You don’t want to scale things to the size of the default cube itself, just know that a Blender Unit is a meter by default, and the cube is two meters (so, a little taller than a person), and use that as your guide for how big your scene should be—so if your scene is a close-up of a muffin, your muffin will probably be only a few hundredths of a unit tall, i.e. a few inches, with your camera and lights packed in tightly in only the central unit or two of your scene, and if your subject is the Empire State Building, you probably want it about 400m tall, so your camera will be much further away and your lights will be much brighter.
I have a model of a human scaled to about 1.8m that I’ll drop into scenes to make sure I’m working at a reasonable scale, but you can also just eyeball it with the knowledge that a unit is a meter.
You don’t have to work at scale if you don’t want to, but it does affect a fair number of things, like physics (it takes an object longer to fall 50m than 5m, and if your soccer ball is 25m across, it won’t behave like a soccer ball by default), depth of field (the camera operates like a physical camera, with a sensor size and focal length, and if your scene is huge or tiny, defocus won’t work as you’d expect), and, of course, light falloff, so it’s generally recommended practice, unless doing so would be more trouble than it’s worth—say, if your scene is a molecule, or a solar system.
The “spawn point” is the location of the 3D cursor—that little red-and-white striped circle with 4 crosshairs. New objects will be created at that location. In a new file it does start at the world origin (0,0,0), but it’s easy to move it elsewhere without realizing (by Shift-right-clicking), so it may or not be at the world origin, so that cube may or may not have been created at the center of the world. The world center is easy to find by looking for the intersection of the X (red) and Y (green) axes on your 3D grid floor,
or taking any object (including a created cube) and setting its position to (0,0,0),
or by hitting Shift-S > Cursor To World Origin, which will reset the 3D Cursor to the world center, showing you where it is in case the grid floor and axes are obscured under a mesh or something.
I don’t have the same world menu showing as you do
That’d be because your world setup isn’t using nodes, which suggests your file was maybe originally saved in a much older version of Blender? Pretty sure the basic node setup—one Background node plugged into the output—has been the new-file default for a good long while now, so it’s odd that your file wouldn’t have that. Maybe whoever gave you the file switched it for some reason? if you click that “Use Nodes” button, your world will switch to a nodal setup.
I think I read somewhere that using a large cube outside the set was a quick hack to get good night lighting
It’s just a strange idea—the only thing that cube does is block the environment light, which is the exact same thing as setting the world to black. Not “good night lighting,” just a dark world, which could be a good first step for a night scene, sure, but doesn’t actually give you anything specific lighting-wise.

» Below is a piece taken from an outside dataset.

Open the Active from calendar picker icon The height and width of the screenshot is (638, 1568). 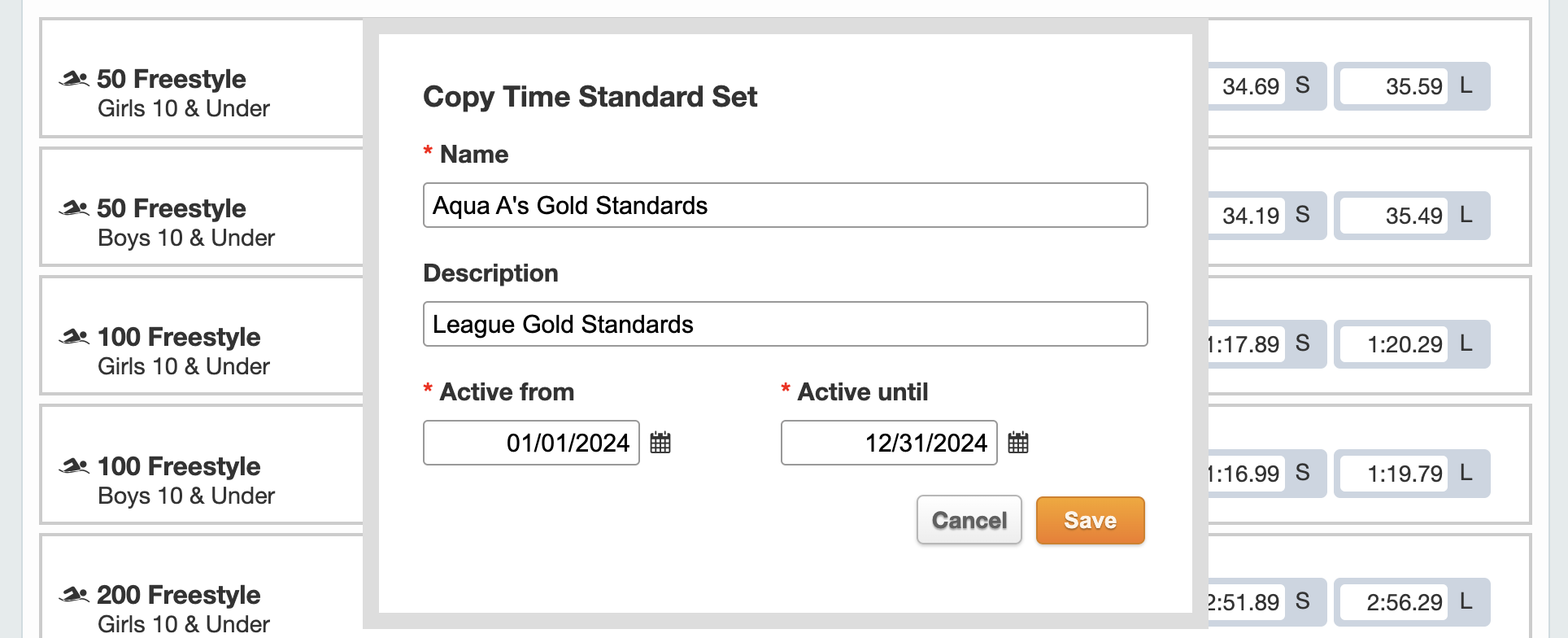point(660,443)
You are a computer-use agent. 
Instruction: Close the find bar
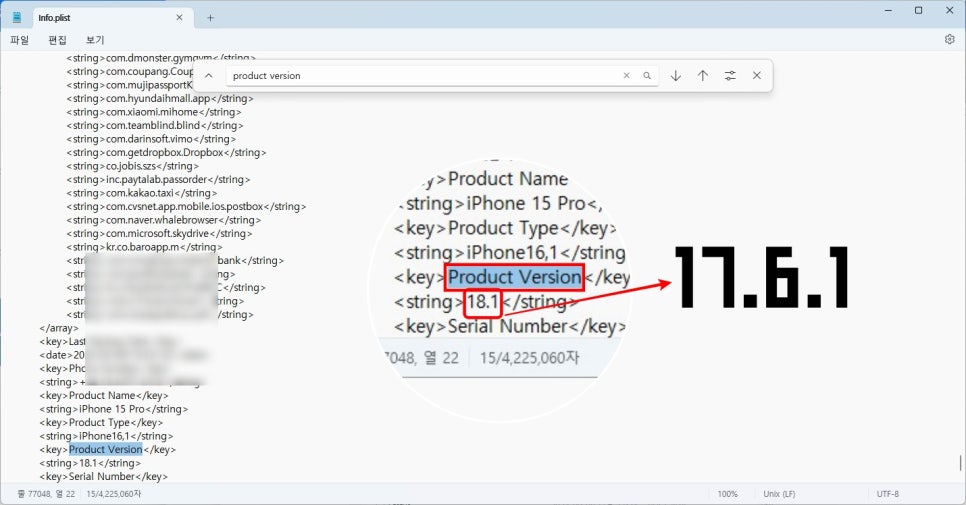(x=757, y=75)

I haven’t learned what nodes are
You’re definitely going to have to do that, and on the sooner side—nodes are fundamental to a good chunk of the systems in Blender, and will only be part of more and more going forward as more systems get “node-ified”. Nodes are pretty easy, they’re just flow charts. You should really read or watch some introductory tutorials, no need to put yourself through the pain of spending days trying to understand interface basics, those’ll all be covered in any decent introduction to Blender.